173108.fb2
PEOPLE LIKE YOU,” Casey said. “Everything about you is a lie.”
“Do you have any idea the good I’ve been able to do?” the judge asked. “Have you read a single decision? My work on women’s rights? The environment? Unless you’ve seen my body of work, you should know better than to stand there sounding like some hick from Texas.”
“I know your kind,” Casey said, lowering her voice. “Happy to punish anyone who does anything against the law, unless it’s you or your own.”
“And I know yours,” the judge said bitterly. “A gunslinger. You think the law is a contest, winning and losing. Box scores. Who cares about the truth? Justice? Well, I do, and sometimes the law needs some help. That’s what a judge does, she inserts common sense into the equation to get justice in the end.”
“You?” Casey said, snorting. “You call putting an innocent man behind bars for more than twenty years justice?”
“Dwayne Hubbard?” the judge said, her brow darkening. “He killed that girl like he killed the others.”
“Others? You need more help than I thought.”
Judge Rivers nodded her head fervently. She picked up her drink and removed the file from beneath it, handing it to Casey. “Good. You have no idea. So I’ll show you the others.”
Casey accepted the file and opened it, fascinated at the ranting of a woman of Patricia Rivers’s stature, wealth, and power and believing more every minute that she’d come completely unhinged. The first page was a copied newspaper article from 1988.
“Another rape and murder,” Casey said as she read.
“Keep going,” the judge said. “Read the details. Pretend you found out that someone planted my son’s DNA in those hospital records.”
Casey’s stomach soured as she read on. The murdered girl had been not only stabbed but mutilated. Pictures showed that her ears and nose had been sliced off, her eyes gouged out with the point of the same razor-sharp knife before the killer unleashed a frenzy of stabs into her lower abdomen. The coroner said the rape took place between the mutilation and the stabbing.
“Horrible,” Casey said, noting the location of the crime as Wyoming, New York, “but I don’t see the relevance.”
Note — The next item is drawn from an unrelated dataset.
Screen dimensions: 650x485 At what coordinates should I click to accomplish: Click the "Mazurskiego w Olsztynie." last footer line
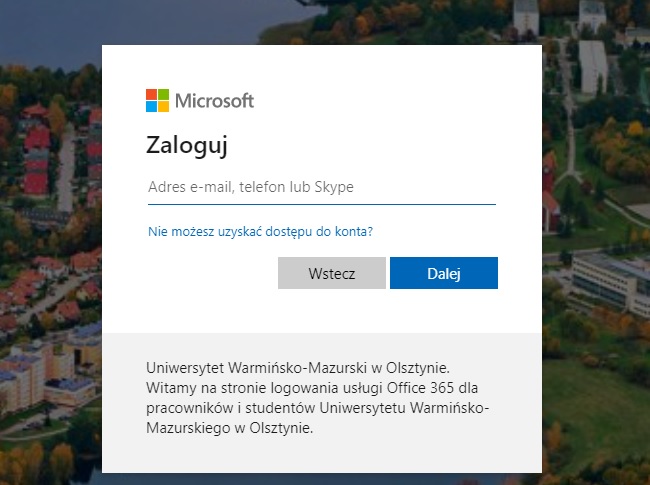pos(230,428)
“Look at the other two,” the judge said.
Casey sat back down and read on. They were similar to the first, varying only in location and time and that one was a teenage boy, also sodomized after his face had been mutilated but before he’d been stabbed. The murders were spread out across the two years previous to Cassandra Thornton’s, all at varying towns in New York that Casey hadn’t heard of. Cassandra Thornton would have been the fourth if the crimes were put into sequence.
“These happened close by?” Casey asked.
The judge remained rigid, her chin tilted up. She blinked and nodded. “Small towns, small police forces. Each of them just far enough apart. Small media markets. None of them overlapping. No leads in any of the cases, although we believe that the killer had some kind of personal contact with each of them. No one ever connected the dots.”
“How did you find these?” Casey asked, handing back the file of police reports and crime scene photos. “What do they have to do with Dwayne Hubbard? There was nothing about any of this in his case.”
“Because I didn’t let it,” the judge said.
Casey shook her head. “You’re talking even crazier.”
“Come with me,” the judge said, standing up and motioning for Casey to follow. “Let me show you.”